Officier en 1807, il entre au 63ème de ligne et fait la campagne d’Espagne sous les ordres de l’énergique MOUTON-DUVERNET. Participant à de nombreux combats de la terrible guerre d’Espagne, il est fait prisonnier à Badajoz lors du blocus contre les Anglais et est emmené en captivité en Grande-Bretagne jusque en 1812. Peu après il est nommé aide de camp du général baron de La Briche. Il participe à la Campagne de France contre l’Europe coalisée. Après les dernières actions de l’armée impériale dans l’Aube, le colonel, envoyé en mission, assiste à la défaite de Paris et à la reddition de Napoléon. Dès lors il se rallie à Louis XVIII, et c’est en simple témoin qu’il assiste aux Cent Jours et à la bataille de Waterloo. Sa carrière militaire se poursuit sous la Restauration. Il s’illustre encore dans de nombreux combats, lors de l’expédition d’Espagne, où il gagne le grade de Lieutenant-colonel, jusqu’à la révolution de Juillet, où il est limogé, à l’âge de 45 ans.

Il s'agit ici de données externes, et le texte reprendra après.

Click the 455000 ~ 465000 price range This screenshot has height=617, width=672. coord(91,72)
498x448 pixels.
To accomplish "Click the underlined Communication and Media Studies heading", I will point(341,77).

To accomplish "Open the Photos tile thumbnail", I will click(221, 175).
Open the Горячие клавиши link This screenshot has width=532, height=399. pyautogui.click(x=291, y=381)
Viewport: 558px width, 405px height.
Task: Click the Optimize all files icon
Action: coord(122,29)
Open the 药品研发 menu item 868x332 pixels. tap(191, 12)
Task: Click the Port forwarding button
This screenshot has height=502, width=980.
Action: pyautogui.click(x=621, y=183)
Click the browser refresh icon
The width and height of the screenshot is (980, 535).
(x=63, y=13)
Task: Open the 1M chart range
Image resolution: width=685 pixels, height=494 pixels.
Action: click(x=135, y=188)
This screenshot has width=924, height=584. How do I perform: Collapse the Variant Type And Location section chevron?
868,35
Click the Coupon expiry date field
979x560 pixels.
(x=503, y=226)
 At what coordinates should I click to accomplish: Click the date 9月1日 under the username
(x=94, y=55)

Citons encore le vivant récit de la bataille de Medellin [28 mars 1809], sous le commandement du Maréchal VICTOR Duc de Bellune, où les Français firent face à des troupes espagnoles plus nombreuses, mais moins aguerries.

« Notre tactique devait donc se réduire à concentrer nos forces, dans le but d’épier une première faute, et de la mettre à profit. […] Toujours disposés à se flatter, les Espagnols ne doutaient pas un instant, qu’appréciant la position critique dans laquelle il s’était engagé, le général français ne cherchât son salut dans une fuite précipitée. En toute hâte, ils descendent des hauteurs de Don-Benito, craignant déjà de ne pouvoir nous attendre. Plus nous nous retirons, plus leur ardeur augmente ; en peu de temps, ils ont envahi la plaine, parcouru un grand espace, continuant à s’avancer, faisant de nouveau retenir l’air des cris de mort aux prisonniers. Mais l’illusion touche à son terme… À la voix du Maréchal, l’armée s’arrête, fait volte-face, les trompettes sonnent, les tambours battent la charge, on attaque sur tous les points, et sur tous les points, l’Espagnol lâche pied. Vers la gauche, le 63e appuyé de deux régiments de cavalerie, marche également à l’ennemi, qui fait sa décharge à bout portant. Le premier rang de nos compagnies est couché par terre, et ne se relève plus… Mais jamais premier avantage ne coûta plus cher, jamais témérité ne fut plus rudement expiée. L’ennemi n’a pas le temps de rechercher ses armes que déjà nous l’abordons et rien qu’à l’arme blanche… Fantassins, chasseurs et dragons, ne font qu’une masse, devant laquelle tout doit céder. À l’instant, même leur ligne est enfoncée, le ravage dans ses rangs, le pêle-mêle devient complet, ce n’est bientôt qu’un horrible carnage, une boucherie dont le souvenir seul fait frémir. Qu’on se rappelle seulement nos sapeurs devançant les bataillons, maniant la hâche comme le Mamelouk son cimeterre, d’un seul coup abattant les têtes, et les faisant tomber à leurs pieds !... Et ce jeune officier, se jetant dans mes bras pour obtenir merci ! »… On ne fit aucun prisonnier, pendant le premier choc : « Sur 1200 baïonnettes du 63e, 300 furent tordues ! »…

─ Provenance
• Ancienne collection du Vicomte Edmond de BOISLECOMTE (1849-1923) avec sa signature sur la page de titre.

─ On joint
• un petit dossier de brouillons du Vicomte de Boislecomte d’une notice biographique sur Beauval pour la publication des « Treize mois de captivité ».